Wissenschaftler aus den USA, Frankreich, Italien und Österreich haben die verschiedenen Mund-Nasen-Bedeckungen unter die Lupe genommen und festgestellt, dass richtig angelegte und qualitativ einwandfreie FFP2-Masken zwar kaum Tröpfchen und Aerosole in der Größenordnung von 0,1 bis zehn Mikrometer (ein Mikrometer ist ein tausendstel Millimeter) durchlassen, "Surgical" und "Procedure Masks" aber nicht viel schlechter sind.
Zu einem ähnlichen Ergebnis kam eine frühere Laborstudie an Dummies, über die das "Ärzteblatt" berichtete. In einer Testserie wurden Viren von einer chirurgischen oder medizinischen Gesichtsmaske zu 94,5 Prozent zurück gehalten. "Der Unterschied zur N95-Atemschutzmaske, die 99,8 Prozent der Viren zurück hielt, war nicht sehr groß", so das Blatt. Beide Maskenarten hielten weniger als 70 Prozent der Viren zurück, wenn sie nur "locker" angelegt wurden.

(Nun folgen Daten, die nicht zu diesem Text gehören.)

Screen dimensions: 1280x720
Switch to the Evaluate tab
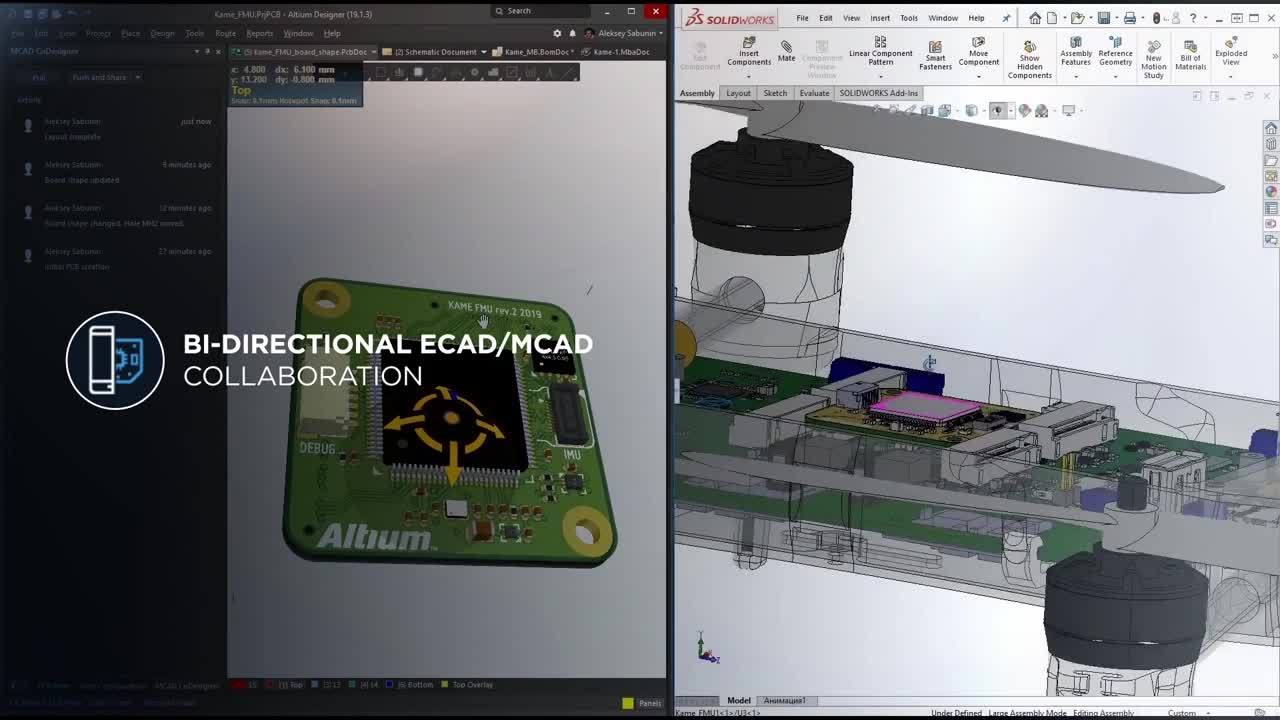[x=814, y=93]
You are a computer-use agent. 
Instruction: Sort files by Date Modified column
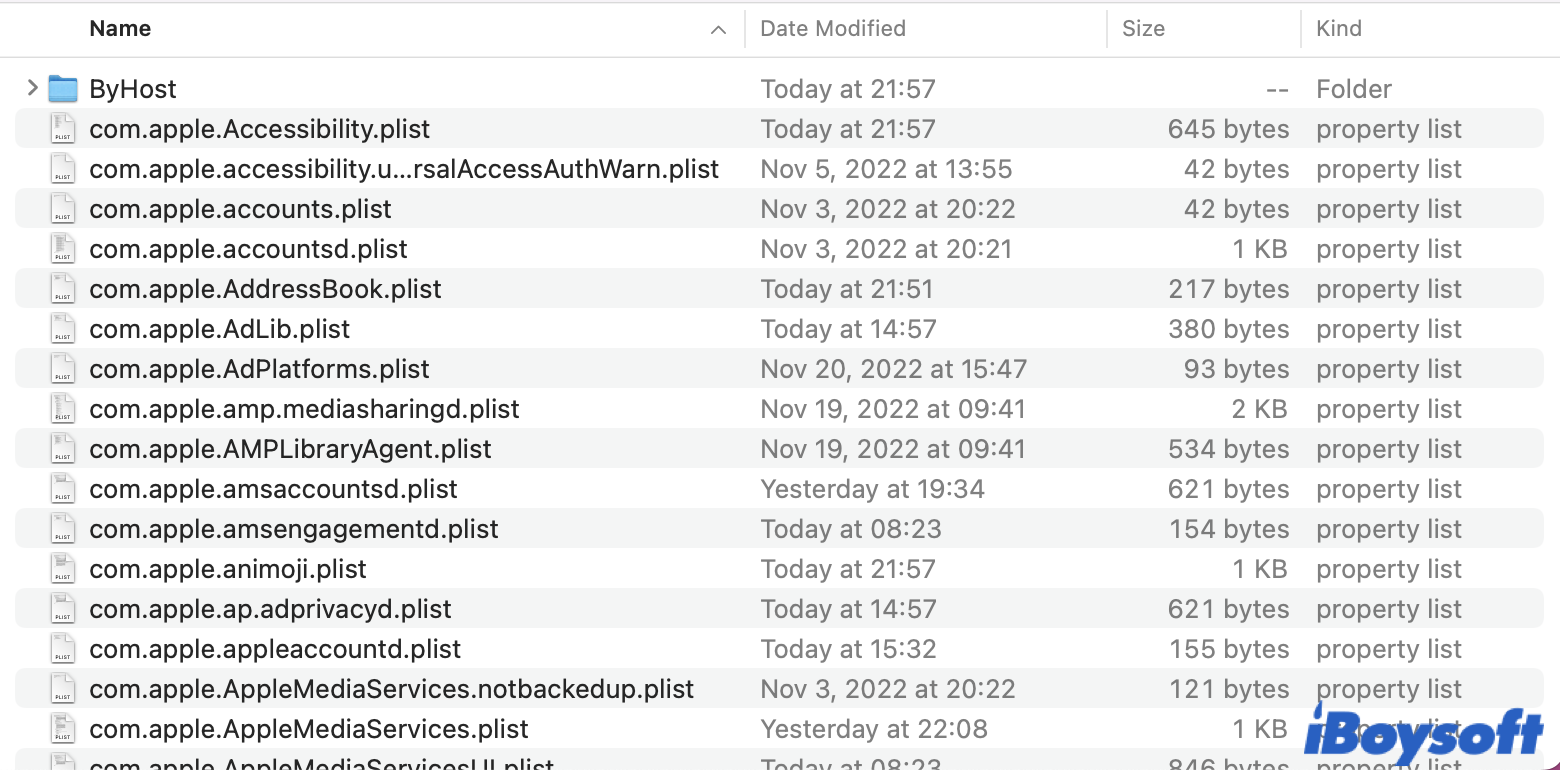832,29
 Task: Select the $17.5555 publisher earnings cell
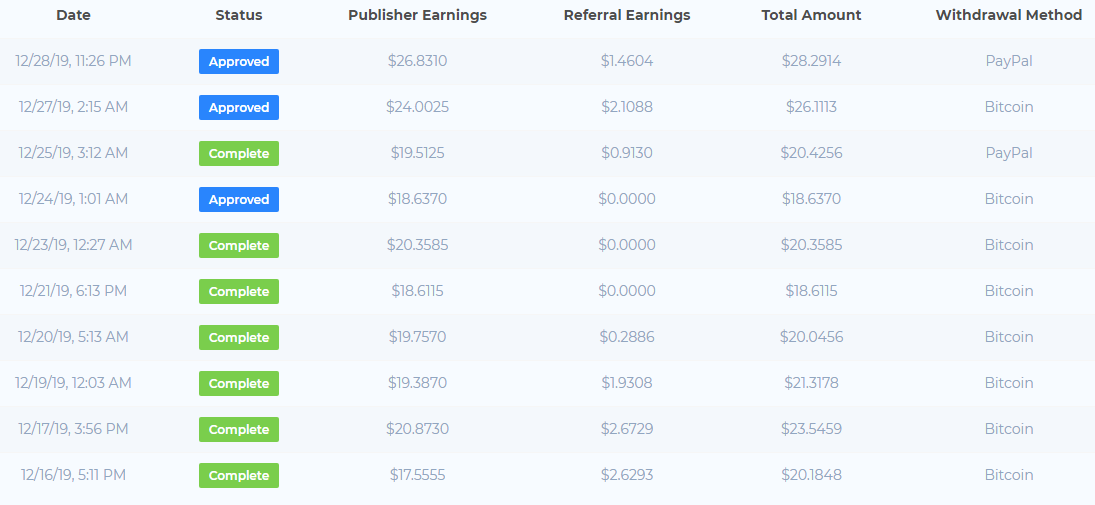point(417,475)
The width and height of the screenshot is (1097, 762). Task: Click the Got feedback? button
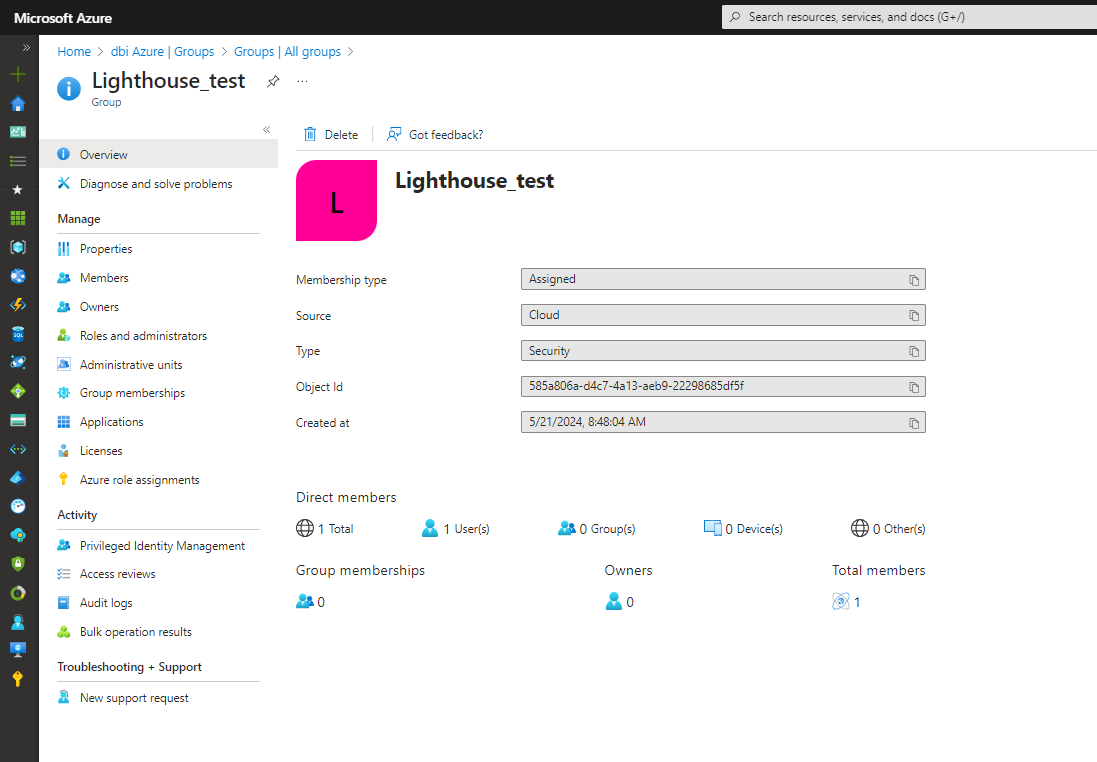point(435,135)
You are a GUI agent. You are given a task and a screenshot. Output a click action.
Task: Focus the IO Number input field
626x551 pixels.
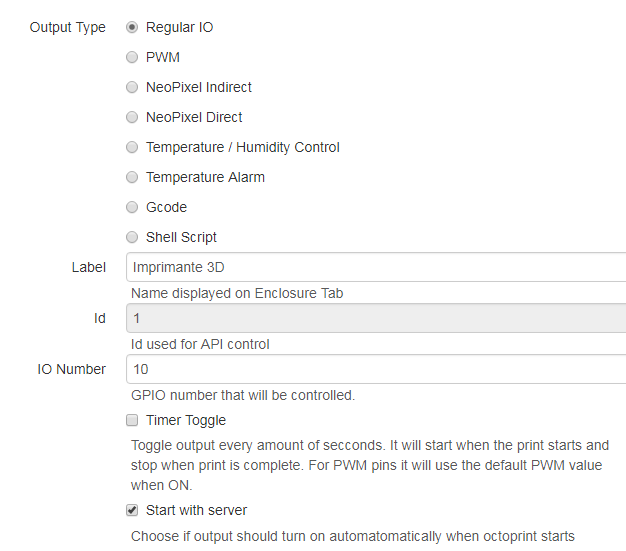[x=376, y=369]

Voll berechtigt ist es hingegen, Stoffmasken, Schals oder selbstgebastelten Mundschutz zu verbannen, wie die jüngere Untersuchung zeigt. Gerade im wichtigen Größenbereich zwischen 0,1 und einem Mikrometer hindert ein solcher Schutz so gut wie kein Virus an seinem Fortkommen. Das gilt übrigens auch für FFP2-Masken mit einem Ventil.
Die wissenschaftlichen Erkenntnisse und der Kommentar der Expertenrätin Protzer werfen ein schiefes Licht auf die vor zwei Wochen überraschend angekündigte FFP2-Maskenpflicht in Bayern.
Der kurze Zeitraum zwischen Ankündigung und Vollzug hatte die Preise für eine FFP2-Maske auf bis zu acht Euro je Stück hochschnellen lassen. Immer noch sind diese Masken in Apotheken kaum unter einem Euro zu haben während man für das gleiche Geld mehrere medizinische Masken erhalten kann.
Zudem lässt der Tragekomfort der FFP2-Masken, wenn vorschriftsmäßig angelegt, zu wünschen übrig. Viele Träger klagen über Atemschwierigkeiten hinter der FFP2-Maske. In anderen Bundesländern hat man die Maskenpflicht zwar auch verschärft, aber medizinische Masken als ausreichend erachtet.
In einer früheren Version des Artikels lautete die Überschrift "Wissenschaftler widerlegen Mehrwert von FFP2-Masken". Diese Überschrift war sachlich nicht richtig, wir bitten dies zu entschuldigen.